Armstrong's own love for cotton candy goes back to her childhood. Growing up in Northfield, she couldn't wait for the town's annual Labor Day celebration, when she would spend all of the cash she'd earned raking lawns on cotton candy and rainbow ice. The vendor whom Armstrong nicknamed the "Rainbow Ice Lady" became her role model.
"When I was 7 years old," she recalled, "I told one of my little buddies that I wanted to make cotton candy and I wanted to do all crazy flavors, just like the Rainbow Ice Lady ... and I wanted to be a crazy cotton candy lady." Her friend teased her and called her a "carny," but the sugary seed of an idea had taken root.
It was a sweet escape from the insecurities that Armstrong faced in school. As a child, she lived with a petit mal seizure disorder, which presented as staring spells. Less was known about epilepsy three decades ago in her small community, Armstrong said, and the school system put her in a classroom for mentally disabled students. She eventually outgrew the childhood epilepsy, but school remained an uphill battle, as she was diagnosed with dyslexia and attention deficit hyperactivity disorder.
Armstrong's mother also lived with epilepsy and suffered exhaustion from an excessive medication dosage. She gave her daughter steadfast support, Armstrong said, encouraging her not to dwell on what other people thought. Her two grandmothers gave her the same guidance.
"You don't need to tone yourself out so that people accept you. The right people will accept you for the way that you are," said Armstrong, who now lives her life in full color.
She has almost as many colorful costumes as she has flavors, giving new meaning to the saying "You are what you eat." Her home lab has an array of sparkling, sequined pink slip-on shoes on the floor and a drawer filled with tutus. One of her favorite getups is her shimmering pink tracksuit.

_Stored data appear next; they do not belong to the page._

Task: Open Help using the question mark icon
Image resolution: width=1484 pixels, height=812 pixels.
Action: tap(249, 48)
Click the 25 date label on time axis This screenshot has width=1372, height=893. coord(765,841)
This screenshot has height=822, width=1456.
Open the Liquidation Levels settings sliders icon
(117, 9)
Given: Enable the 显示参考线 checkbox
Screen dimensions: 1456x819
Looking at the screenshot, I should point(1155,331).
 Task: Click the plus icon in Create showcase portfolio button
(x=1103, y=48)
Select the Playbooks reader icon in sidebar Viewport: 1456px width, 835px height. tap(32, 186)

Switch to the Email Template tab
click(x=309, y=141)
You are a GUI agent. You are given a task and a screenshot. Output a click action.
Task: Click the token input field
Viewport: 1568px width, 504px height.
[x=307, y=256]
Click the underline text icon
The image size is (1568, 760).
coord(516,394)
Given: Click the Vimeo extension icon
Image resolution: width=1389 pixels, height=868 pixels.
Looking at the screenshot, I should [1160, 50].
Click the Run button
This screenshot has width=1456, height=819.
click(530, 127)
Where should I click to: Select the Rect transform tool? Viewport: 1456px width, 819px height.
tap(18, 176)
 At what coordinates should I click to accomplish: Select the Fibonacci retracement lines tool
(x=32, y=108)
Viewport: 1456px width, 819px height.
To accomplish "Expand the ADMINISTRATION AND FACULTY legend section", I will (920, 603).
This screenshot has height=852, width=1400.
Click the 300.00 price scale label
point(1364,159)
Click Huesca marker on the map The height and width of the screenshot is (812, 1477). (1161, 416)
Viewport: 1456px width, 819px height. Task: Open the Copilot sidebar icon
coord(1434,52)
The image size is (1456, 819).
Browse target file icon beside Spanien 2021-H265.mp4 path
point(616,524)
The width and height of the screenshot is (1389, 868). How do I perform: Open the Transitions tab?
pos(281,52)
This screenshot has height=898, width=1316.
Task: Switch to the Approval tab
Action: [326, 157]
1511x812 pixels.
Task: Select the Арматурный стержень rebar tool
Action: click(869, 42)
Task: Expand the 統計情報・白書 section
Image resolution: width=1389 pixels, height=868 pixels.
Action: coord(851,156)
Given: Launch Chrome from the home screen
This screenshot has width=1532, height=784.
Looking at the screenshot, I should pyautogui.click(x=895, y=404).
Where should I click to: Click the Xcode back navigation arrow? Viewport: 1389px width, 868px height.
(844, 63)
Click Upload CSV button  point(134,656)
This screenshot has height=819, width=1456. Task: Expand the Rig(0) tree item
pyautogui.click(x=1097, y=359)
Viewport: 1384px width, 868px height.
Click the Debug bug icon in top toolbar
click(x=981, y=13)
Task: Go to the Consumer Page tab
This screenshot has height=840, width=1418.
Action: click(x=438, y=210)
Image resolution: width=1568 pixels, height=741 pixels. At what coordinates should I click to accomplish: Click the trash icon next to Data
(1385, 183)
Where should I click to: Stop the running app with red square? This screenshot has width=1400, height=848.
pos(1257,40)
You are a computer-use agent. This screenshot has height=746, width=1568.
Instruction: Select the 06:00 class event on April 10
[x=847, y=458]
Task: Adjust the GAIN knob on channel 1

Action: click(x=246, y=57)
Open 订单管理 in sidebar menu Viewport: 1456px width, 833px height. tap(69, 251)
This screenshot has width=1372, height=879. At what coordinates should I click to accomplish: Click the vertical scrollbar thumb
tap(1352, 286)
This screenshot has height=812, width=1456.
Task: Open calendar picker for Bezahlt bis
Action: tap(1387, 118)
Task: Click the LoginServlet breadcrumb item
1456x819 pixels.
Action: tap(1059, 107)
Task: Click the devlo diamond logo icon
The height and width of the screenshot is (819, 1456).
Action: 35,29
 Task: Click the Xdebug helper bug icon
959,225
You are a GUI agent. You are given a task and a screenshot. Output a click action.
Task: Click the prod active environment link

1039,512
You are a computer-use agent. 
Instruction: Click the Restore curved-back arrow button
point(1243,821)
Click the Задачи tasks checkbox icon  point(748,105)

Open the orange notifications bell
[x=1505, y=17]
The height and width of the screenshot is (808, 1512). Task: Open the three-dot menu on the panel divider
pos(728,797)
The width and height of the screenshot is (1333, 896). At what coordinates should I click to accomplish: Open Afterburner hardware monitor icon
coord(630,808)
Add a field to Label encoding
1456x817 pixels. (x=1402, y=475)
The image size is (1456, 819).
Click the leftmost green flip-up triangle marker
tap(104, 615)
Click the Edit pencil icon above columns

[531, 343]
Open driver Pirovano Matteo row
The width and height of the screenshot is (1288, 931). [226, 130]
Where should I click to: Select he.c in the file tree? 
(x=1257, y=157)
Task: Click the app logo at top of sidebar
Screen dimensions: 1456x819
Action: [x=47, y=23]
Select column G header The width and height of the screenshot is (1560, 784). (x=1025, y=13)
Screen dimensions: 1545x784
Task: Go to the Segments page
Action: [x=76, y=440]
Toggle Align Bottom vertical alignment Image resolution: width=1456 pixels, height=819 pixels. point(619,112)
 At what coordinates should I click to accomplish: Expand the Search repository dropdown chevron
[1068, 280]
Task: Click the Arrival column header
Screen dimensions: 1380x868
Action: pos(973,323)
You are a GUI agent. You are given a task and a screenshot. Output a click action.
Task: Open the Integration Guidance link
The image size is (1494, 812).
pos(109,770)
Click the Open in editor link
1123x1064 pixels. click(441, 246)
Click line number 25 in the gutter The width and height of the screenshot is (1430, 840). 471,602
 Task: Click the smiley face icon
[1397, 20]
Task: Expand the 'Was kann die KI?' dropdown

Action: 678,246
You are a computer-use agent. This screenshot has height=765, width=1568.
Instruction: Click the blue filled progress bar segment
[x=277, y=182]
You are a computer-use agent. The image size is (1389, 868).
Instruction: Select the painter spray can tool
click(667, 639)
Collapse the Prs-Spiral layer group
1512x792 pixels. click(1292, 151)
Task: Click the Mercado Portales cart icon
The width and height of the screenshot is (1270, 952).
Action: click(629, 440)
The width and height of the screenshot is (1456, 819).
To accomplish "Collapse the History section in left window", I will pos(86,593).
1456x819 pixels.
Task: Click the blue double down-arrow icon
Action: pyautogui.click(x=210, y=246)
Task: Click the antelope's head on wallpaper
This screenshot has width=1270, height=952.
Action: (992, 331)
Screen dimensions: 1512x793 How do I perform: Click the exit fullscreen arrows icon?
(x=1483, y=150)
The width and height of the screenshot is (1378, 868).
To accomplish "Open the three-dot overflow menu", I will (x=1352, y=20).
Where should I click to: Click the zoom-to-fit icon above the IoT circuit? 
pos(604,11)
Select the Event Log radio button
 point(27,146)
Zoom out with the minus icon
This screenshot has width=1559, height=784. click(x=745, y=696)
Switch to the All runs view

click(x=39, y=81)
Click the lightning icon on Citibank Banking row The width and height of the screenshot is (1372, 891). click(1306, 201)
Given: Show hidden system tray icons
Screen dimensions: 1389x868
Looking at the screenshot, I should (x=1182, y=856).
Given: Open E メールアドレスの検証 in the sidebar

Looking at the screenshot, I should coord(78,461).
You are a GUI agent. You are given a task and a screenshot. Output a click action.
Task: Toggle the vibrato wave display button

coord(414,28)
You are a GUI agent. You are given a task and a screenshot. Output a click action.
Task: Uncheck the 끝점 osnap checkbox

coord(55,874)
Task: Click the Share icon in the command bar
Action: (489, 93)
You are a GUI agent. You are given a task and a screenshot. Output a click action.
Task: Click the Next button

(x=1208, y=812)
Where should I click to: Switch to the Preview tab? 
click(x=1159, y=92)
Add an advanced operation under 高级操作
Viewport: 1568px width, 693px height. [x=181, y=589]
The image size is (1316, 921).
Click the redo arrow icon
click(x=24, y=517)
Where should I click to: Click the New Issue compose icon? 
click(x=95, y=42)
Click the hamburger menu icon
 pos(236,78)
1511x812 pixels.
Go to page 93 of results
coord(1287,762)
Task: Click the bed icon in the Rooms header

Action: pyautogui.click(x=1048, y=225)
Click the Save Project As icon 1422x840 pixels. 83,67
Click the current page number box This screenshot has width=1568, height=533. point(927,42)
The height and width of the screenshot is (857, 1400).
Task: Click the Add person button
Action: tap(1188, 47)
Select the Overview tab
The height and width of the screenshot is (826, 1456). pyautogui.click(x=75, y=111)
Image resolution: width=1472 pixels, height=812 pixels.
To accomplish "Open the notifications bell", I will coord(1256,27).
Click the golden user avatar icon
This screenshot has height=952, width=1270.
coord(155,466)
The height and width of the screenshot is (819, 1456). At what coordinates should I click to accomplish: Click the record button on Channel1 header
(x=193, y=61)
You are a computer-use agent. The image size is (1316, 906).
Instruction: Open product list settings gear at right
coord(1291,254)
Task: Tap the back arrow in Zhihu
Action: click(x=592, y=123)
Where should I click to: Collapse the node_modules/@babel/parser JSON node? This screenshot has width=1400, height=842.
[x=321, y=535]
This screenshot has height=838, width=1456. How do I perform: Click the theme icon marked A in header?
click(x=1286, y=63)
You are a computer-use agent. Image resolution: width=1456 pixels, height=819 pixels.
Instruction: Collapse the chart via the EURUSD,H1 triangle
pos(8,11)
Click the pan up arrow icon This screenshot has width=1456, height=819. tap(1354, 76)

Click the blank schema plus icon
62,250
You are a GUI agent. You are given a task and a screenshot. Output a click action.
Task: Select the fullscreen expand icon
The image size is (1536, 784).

"You can feel emotion when you see colors," Armstrong said.
- Cat Cutillo
- Cotton candy favor bags
Last year, Armstrong found herself working at the Northfield Labor Day Weekend Celebration alongside the very same rainbow ice vendor who was her original muse.
"I got to tell her to her face, 'You are literally the reason that I am doing this. I wanted to be just like you,'" Armstrong said.
Armstrong herself has become a muse to the kids and adults who ask to take pictures with her at her events. One of her big "wow" moments happened last year, when she heard that a little girl had dressed up as the Crazy Cotton Candy Lady for Halloween.
"It's surreal. But it also makes me really happy to make kids happy," she said.
As Armstrong finished spinning the lavender cone at the Waterbury Farmers Market, the child who had ordered it stood on tiptoe, waiting with excitement. Armstrong held the puff of pale purple in the air like a torch and leaned over the booth to pass it to her young customer. At the instant of the handoff, both of their faces lit up with joy.
That moment is always the best part of her job, Armstrong said.